Cyber criminals took a much-needed break during the 2019 Christmas season.
Business Email Compromise (BEC) attacks fell by 63% in the last two weeks of December after peaking in the week prior to Christmas, according to Agari’s Q1 2020 fraud update.
This proves that these criminal organizations operate like legitimate businesses: they form mentor relationships, and buy the same email lists and tools that other companies use, Agari says.
They also observe the down time enjoyed by their employees and intended victims — offices are largely empty during the last week of the year.

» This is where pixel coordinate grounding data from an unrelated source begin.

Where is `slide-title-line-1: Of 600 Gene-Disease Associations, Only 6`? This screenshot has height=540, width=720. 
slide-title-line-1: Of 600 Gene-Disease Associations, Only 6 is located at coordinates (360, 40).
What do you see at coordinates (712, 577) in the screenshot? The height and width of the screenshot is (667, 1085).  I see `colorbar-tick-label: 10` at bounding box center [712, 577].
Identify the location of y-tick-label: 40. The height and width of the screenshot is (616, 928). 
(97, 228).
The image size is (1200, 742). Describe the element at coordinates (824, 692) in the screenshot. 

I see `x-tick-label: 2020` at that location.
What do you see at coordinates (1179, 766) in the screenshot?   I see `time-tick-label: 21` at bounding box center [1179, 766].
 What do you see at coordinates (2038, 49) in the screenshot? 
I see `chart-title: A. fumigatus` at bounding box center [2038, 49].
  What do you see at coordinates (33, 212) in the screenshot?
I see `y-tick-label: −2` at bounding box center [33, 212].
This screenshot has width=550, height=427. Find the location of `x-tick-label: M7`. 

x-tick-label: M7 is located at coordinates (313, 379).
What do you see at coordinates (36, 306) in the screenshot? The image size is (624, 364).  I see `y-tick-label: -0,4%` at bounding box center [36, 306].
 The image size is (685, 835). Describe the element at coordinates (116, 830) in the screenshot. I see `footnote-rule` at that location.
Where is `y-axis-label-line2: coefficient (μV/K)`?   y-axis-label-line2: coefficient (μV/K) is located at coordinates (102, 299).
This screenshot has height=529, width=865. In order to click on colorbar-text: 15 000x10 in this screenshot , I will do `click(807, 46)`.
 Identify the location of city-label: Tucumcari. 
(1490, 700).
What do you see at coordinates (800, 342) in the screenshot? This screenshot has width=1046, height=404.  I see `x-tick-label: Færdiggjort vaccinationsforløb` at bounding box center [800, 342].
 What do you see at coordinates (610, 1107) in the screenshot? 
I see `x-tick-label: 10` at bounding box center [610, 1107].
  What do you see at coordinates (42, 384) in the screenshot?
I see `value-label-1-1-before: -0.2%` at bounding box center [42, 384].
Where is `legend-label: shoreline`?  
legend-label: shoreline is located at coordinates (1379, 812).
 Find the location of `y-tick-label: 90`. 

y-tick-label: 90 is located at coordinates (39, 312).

During the holiday, 62% of the BEC attacks were gift card requests, 22% were direct transfers and 16% were payroll diversions.
Individual impersonation attacks made up 32% of the total attacks between of October and December -- up from 12% in second-quarter 2019 -- and they now have parity with brand impersonations, Agari reports.
The reason is that recipients trust the sender name displayed in the email, which Agari attributes to human nature.
Fortune 500 companies have a cavalier attitude about it all -- 85% are vulnerable, Agari claims.
“People tend to snicker when they hear about email scams, because they immediately think of the old Prince of Nigeria schemes,” states Patrick R. Peterson, founder and CEO of Agari.
But these schemes “have matured into sophisticated, socially engineered attacks that equate to billions of dollars in reported fraud loss,” Peterson adds.
Email is the delivery vehicle for most attacks.
Agari urges companies to automate their fraud detection processes and to utilize DMARC (Domain Message Authentication Reporting and Conformance), the standard security protocol.